Mengapa tim cakrawala akhirnya
memutuskan menuju Mutis? Ini sebuah pertanyaan abadi. Hingga kini saya sulit
menjelaskannya. Ada sebuah getaran hati terdalam. Memaksaku untuk mengatur
kembali jadwal yang sudah terencana. Terpaksa jadwal pendampingan menulis untuk
beberapa sekolah di Alor dan Flores ditunda ke bulan Januari 2017. Hanya untuk mendapat
kesempatan menuju SMAN Mutis. Yah...dalam konteks cerita hikayat tua itu,
mungkin “gadis Malaka” telah bercerita banyak tentang hadirnya cakrawala dan
segala yang diperbuatnya di muara Benenain kepada sang “raja Mutis”. Adakah
getaran hati terdalam itu pratanda sang “raja Mutis” bertitah agar cakrawala
segera mengunjungi wilayahnya? Saya tidak tahu.
Cakrawala Di Puncak Mutis
Kosmas Taninaf, guru komite SMPN
Mutis memboncengiku. Menerjang arus sungai Aplal dan membawaku menuju SMAN
Mutis. Jalan bertanjakan tajam, lumpur, licin dan berlubang dalam puluhan
kilometer. Sok motornya telah lama tidak berfungsi. Ia lahir dan besar dari
wilayah ini. Sepanjang perjalanan, Kosmas lebih banyak ber-“curhat”. Cerita
berawal dari situasi dan kondisi jalan menuju tanah kelahirannya hingga
nasibnya sebagai guru komite yang jauh dari perhatian pemerintah.

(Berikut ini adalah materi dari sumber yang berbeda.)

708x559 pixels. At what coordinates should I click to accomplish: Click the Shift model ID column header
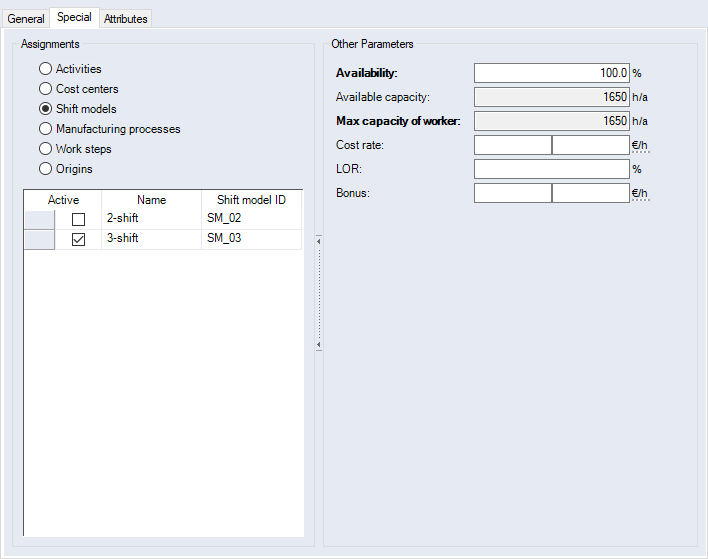pyautogui.click(x=251, y=200)
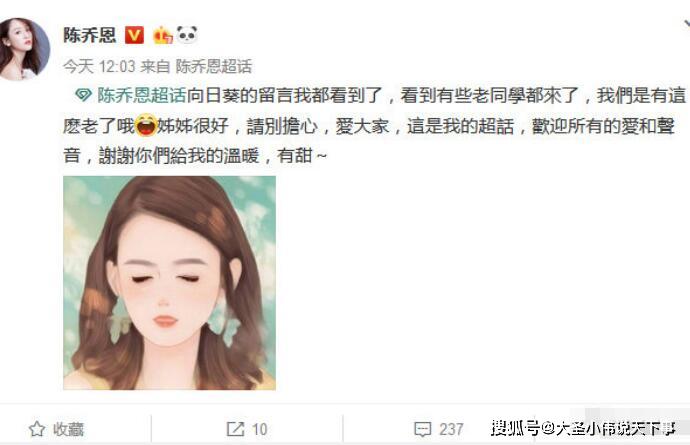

“Setiap tahun, selalu ada yang datang
mengukur jalan ini. Orang yang berbeda dan jenis seragam berbeda membuat cat
dipakai sebagai tanda pengukur jalan juga berbeda. Kami selalu antusias
menyambut walau kami tahu itu hanyalah sandiwara. He....e...tentunya mereka
beda dengan tim cakrawala yang kami sambut sekarang ini. Prinsip kami sekarang,
biarlah kami tetap begini asal anak-cucu kami dibukakan cakrawala berpikirnya.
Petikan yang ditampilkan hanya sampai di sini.